The New York State Department of Financial Services has passed a new law that requires companies holding a BitLicense to pay assessment fees similar to insurance and banking firms.
The regulation will give the NYSDFS new authority to “collect supervisory costs from licensed virtual currency businesses” under a provision in New York’s fiscal year 2023 budget, according to a Monday press release.
The new legislation puts digital asset firms in the same row as insurance and banking companies, which pay assessment fees that fund the agency’s operations.
The New York regulator initially proposed the assessment charges in December last year, claiming that they help bring in additional resources that would allow the agency to hire more staff and expand its virtual currency unit.
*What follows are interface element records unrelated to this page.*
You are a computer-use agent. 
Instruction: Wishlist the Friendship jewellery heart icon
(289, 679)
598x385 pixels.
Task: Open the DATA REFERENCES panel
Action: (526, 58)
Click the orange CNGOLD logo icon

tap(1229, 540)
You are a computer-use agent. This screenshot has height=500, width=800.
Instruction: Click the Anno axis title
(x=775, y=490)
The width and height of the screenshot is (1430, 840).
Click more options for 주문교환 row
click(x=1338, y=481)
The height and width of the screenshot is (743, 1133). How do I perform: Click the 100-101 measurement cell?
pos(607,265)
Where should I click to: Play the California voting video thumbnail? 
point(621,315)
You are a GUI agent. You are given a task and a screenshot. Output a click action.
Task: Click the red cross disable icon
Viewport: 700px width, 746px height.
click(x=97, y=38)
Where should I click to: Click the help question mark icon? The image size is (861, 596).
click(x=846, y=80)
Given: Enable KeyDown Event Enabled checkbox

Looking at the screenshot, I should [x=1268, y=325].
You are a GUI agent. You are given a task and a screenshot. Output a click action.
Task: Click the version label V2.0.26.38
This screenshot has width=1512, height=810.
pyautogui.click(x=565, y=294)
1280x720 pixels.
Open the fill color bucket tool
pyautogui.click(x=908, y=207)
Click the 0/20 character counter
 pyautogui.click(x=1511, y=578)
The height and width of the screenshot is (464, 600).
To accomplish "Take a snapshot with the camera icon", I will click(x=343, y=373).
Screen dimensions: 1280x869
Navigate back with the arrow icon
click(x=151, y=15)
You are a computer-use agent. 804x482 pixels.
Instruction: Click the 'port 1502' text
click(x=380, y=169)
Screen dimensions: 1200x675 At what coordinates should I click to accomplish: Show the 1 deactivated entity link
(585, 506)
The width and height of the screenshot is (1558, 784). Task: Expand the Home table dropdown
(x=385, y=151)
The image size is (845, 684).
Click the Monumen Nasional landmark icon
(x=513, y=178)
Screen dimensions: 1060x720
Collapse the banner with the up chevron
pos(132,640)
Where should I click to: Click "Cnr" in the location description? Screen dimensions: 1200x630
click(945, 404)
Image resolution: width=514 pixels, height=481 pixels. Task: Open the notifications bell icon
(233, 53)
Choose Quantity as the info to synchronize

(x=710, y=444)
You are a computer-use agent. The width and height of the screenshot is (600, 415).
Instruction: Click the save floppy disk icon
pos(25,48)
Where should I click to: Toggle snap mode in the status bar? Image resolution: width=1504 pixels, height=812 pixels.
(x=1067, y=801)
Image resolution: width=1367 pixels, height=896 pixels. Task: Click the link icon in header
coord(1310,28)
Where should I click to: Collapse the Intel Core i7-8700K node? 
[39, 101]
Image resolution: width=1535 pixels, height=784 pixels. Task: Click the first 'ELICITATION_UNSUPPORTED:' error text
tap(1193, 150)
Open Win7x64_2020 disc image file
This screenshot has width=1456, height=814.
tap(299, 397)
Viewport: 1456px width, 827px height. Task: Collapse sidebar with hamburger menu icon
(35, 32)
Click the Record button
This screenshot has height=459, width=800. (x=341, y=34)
Adrienne Harris, who leads the New York State Department of Financial Services as its Superintendent, also shared the same point of view, arguing that the new rule helps the future developments in virtual currency.
“This regulation provides the Department with additional tools and resources to regulate the virtual currency industry now and in the future as innovators create new products and use cases for digital assets."
On its website, the NYSDFS detailed that crypto firms will be billed five times in the fiscal year 2023-2024 with four quarterly assessments throughout the year “based on the Virtual Currency Unit’s estimated annual budget at the time of the billing.”
There will also be a final assessment at the end of the year based on the unit’s actual expenses.
The agency said it will require crypto firms to “meet rigorous standards for capitalization, cybersecurity protection, and anti-money laundering protocols, among other requirements.”